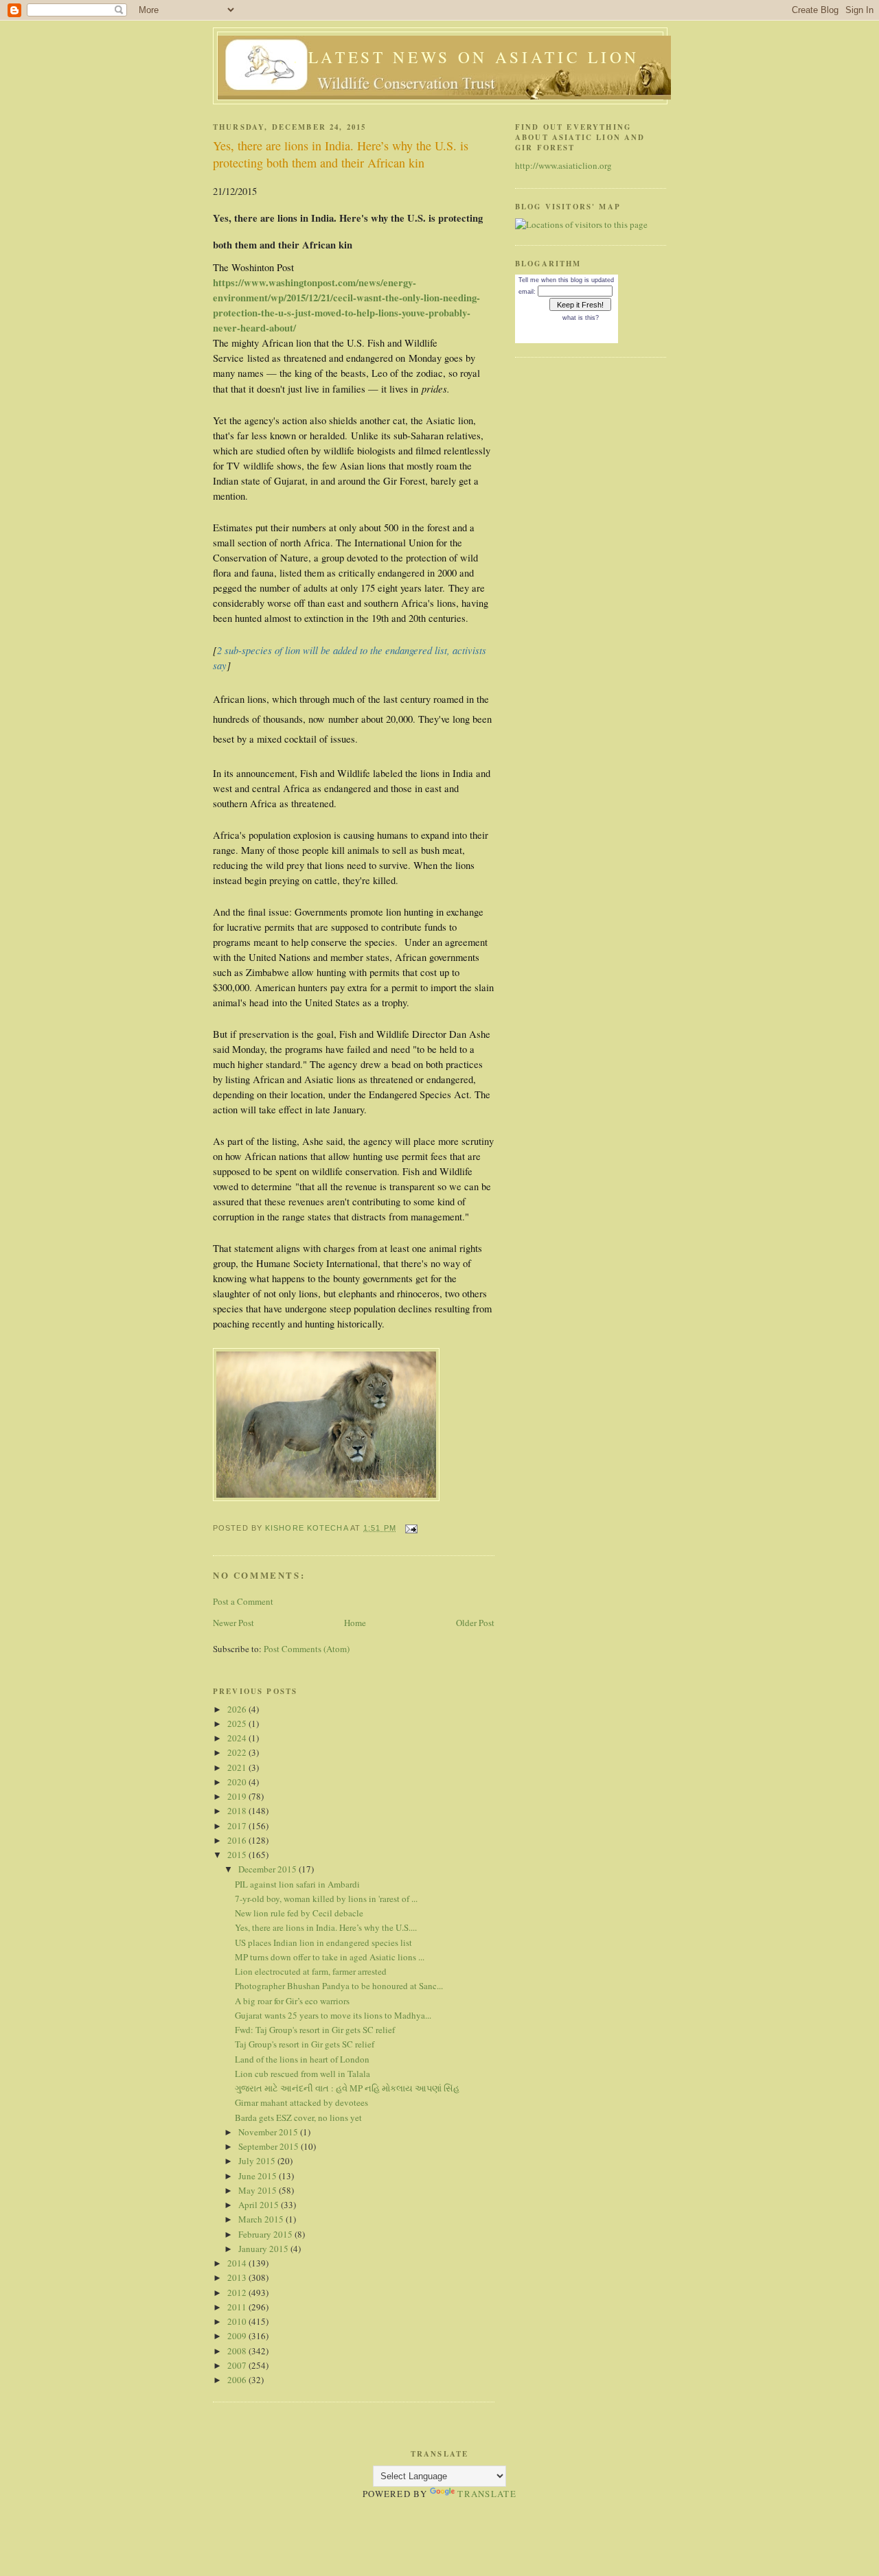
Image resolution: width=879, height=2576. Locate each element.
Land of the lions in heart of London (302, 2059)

= = =

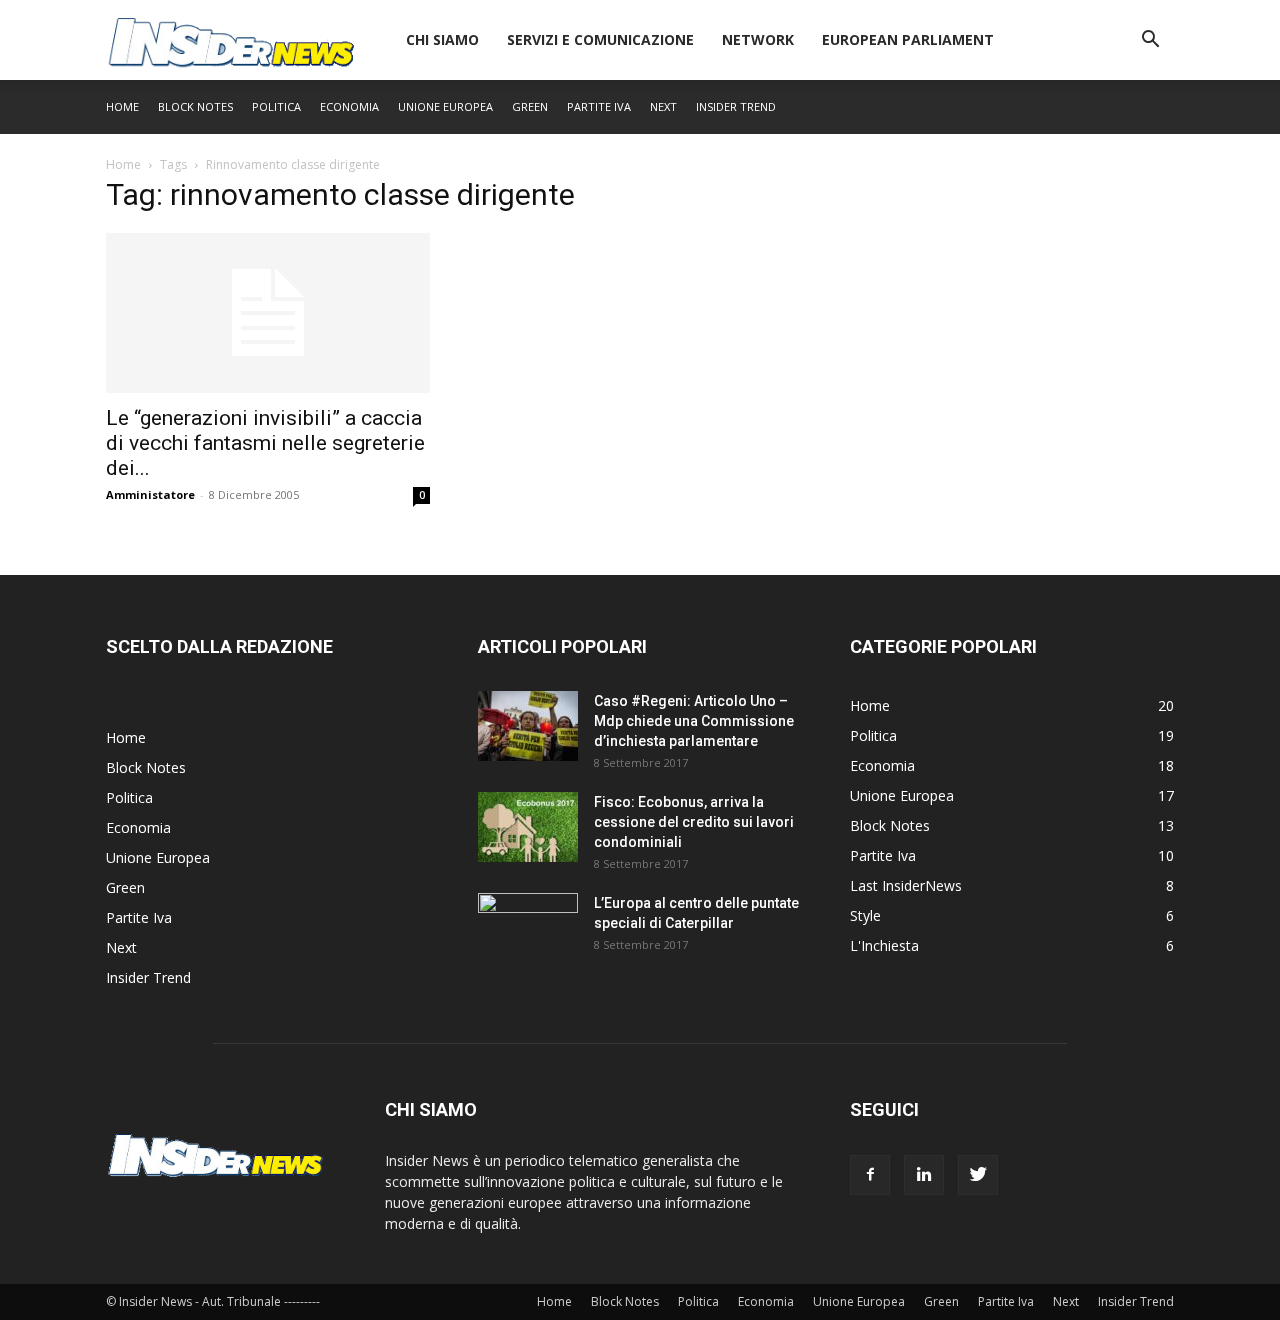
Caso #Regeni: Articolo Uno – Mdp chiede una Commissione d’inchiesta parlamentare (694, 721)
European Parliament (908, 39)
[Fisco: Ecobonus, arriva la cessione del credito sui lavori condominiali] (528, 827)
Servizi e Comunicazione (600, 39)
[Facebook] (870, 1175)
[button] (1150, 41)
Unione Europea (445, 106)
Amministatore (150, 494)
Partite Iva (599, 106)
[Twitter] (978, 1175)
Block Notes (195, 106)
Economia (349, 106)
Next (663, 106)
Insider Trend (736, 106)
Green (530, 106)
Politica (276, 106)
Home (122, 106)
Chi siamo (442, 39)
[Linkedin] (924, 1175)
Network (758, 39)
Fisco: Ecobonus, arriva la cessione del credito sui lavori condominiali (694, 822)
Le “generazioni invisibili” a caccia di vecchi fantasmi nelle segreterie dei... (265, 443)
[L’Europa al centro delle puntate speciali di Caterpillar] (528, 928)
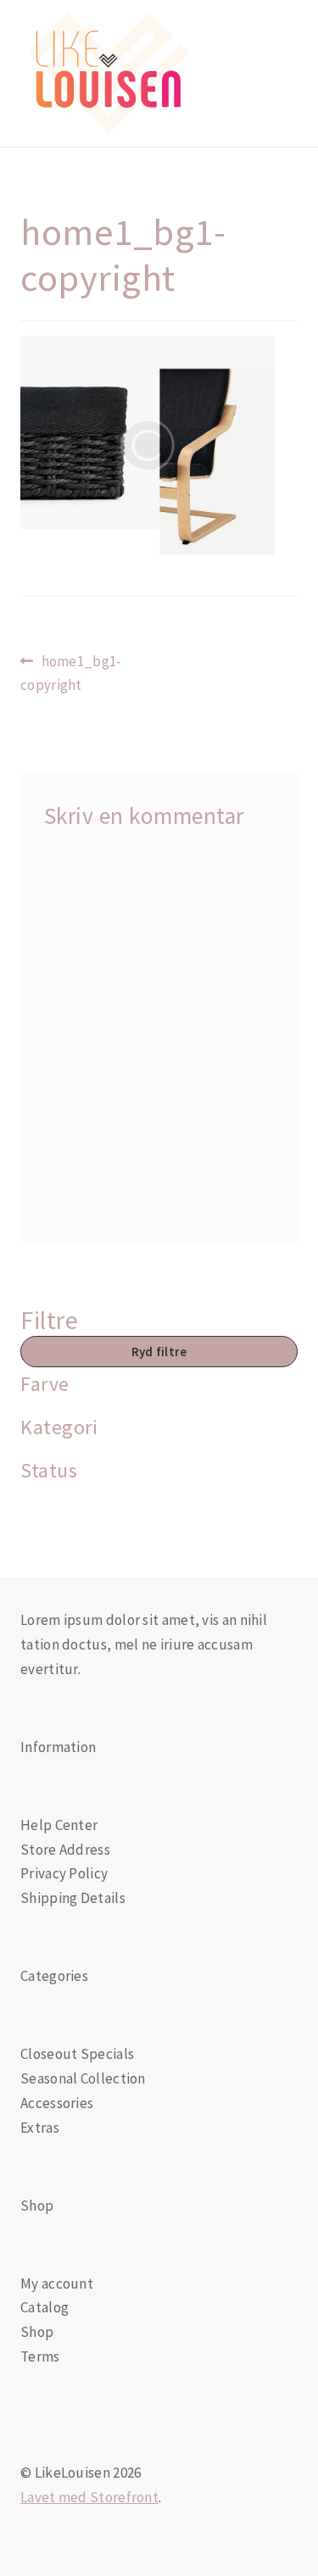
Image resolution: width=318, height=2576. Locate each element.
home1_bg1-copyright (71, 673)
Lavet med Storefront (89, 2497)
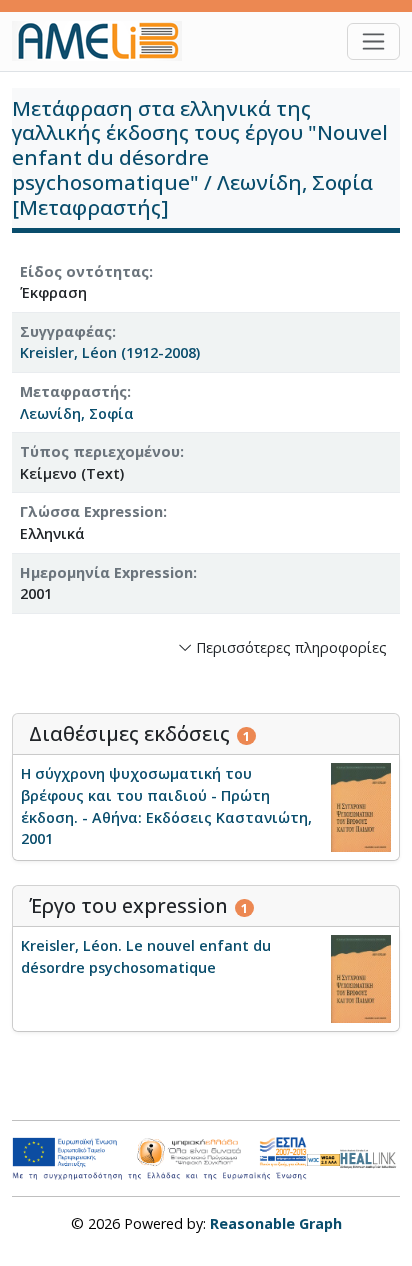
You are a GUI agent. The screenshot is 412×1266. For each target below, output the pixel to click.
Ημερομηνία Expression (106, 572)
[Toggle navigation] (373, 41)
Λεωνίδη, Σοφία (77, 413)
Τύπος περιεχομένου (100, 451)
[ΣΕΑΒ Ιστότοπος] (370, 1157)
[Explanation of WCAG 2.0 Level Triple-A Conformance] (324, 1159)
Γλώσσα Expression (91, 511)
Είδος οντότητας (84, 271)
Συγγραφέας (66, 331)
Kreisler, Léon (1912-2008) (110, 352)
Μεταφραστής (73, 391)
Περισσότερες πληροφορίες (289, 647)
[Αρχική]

= = =

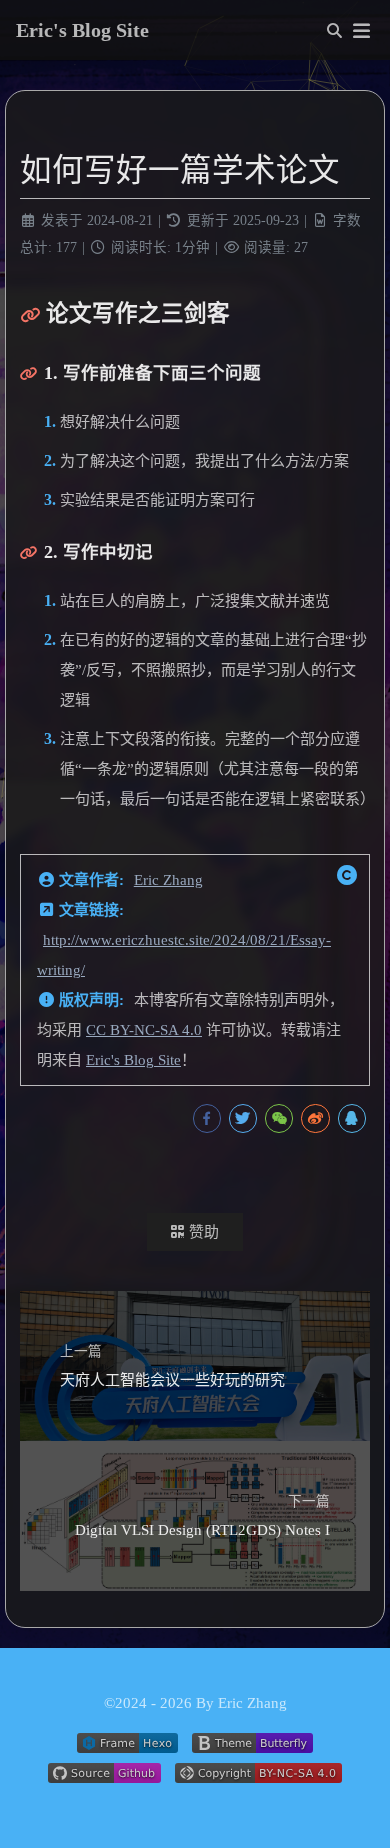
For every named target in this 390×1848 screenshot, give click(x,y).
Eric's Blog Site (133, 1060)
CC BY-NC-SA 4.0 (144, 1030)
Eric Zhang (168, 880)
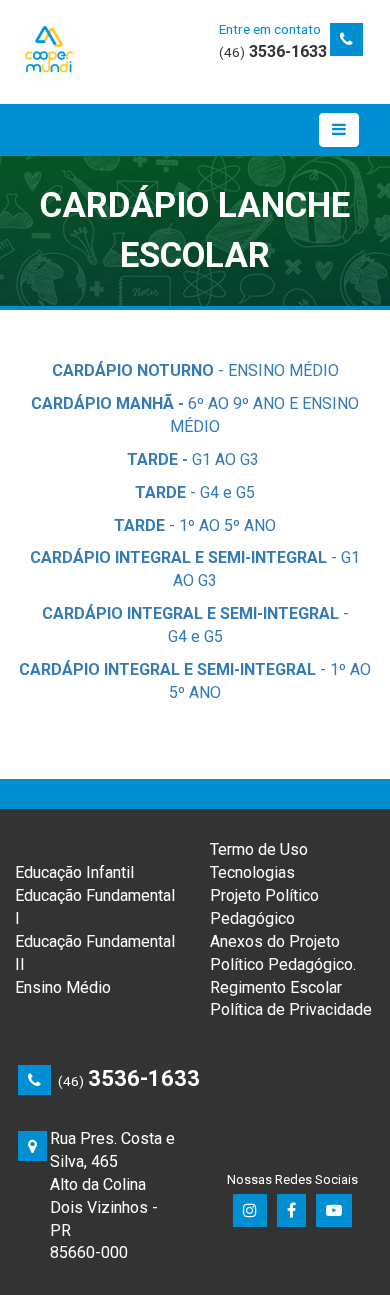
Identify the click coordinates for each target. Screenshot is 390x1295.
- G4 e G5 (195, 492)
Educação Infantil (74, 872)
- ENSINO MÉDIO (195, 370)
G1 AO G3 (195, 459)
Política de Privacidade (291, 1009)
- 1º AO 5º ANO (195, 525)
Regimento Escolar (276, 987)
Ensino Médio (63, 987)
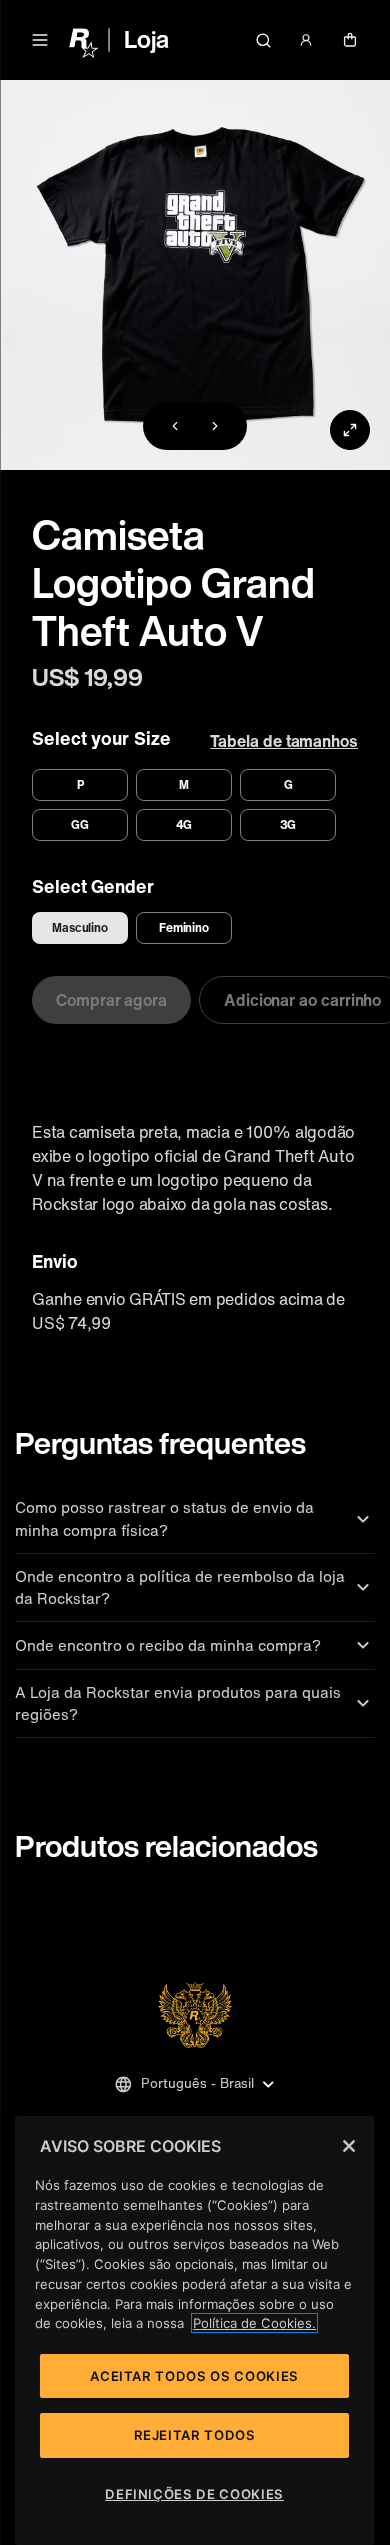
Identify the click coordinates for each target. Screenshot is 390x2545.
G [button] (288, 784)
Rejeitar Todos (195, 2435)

= = =

Required action: Check the listing for the word "coordinates". Show each line that has it.

Task result:
Identify the click coordinates for each target. Screenshot is 390x1295.
Identify the click coordinates for each target. Screenshot is 390x2545.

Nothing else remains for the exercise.